Description of the data and file structure
Data are organized in an Excel file (file name: 2024-10-03_RawData_Manuscript_PharmacolResPersp.xlsx) such that each tab in the Excel file directly corresponds to a figure or figure panel appearing in the main manuscript data files. Excel file tabs are named according to the figure they correspond with.
Separate tabs within the Excel files are also dedicated to analyses (e.g., nonlinear regression or analysis of variance). All such analyses have been copied/pasted from their original source files (GraphPad Prism version 9.0) into these Excel files for ease of accessibility.

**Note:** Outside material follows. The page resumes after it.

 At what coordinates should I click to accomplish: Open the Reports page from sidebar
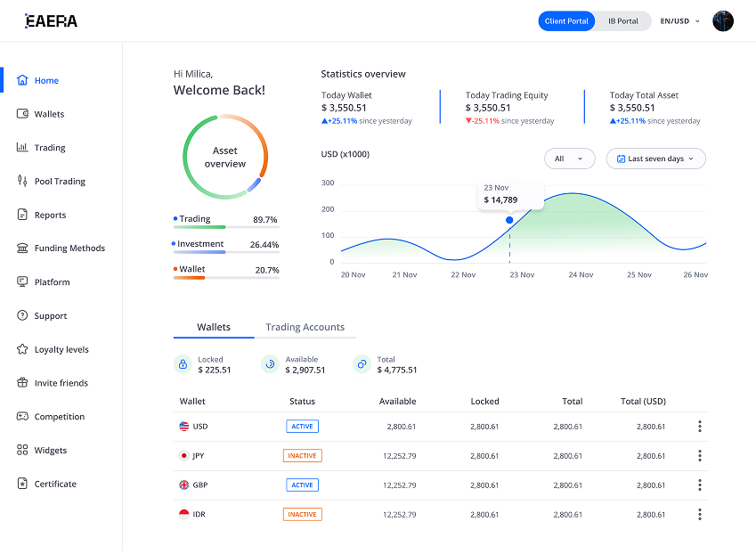(x=50, y=215)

Specific notes - also present within each Excel file tab - to help guide users of the data are as follows:
1) Tab Fig. 1: Nuclei and GFP staining
a) This tab contains all data relating to Figure 1 of our manuscript. The percentage is calculated as GFP-positive cells divided by positive nuclei staining cells multiplied by 100. Total cell counts and their corresponding standard errors of the mean (SEM) are shown in column H. GFP-positive cells and their corresponding SEM are shown in column I.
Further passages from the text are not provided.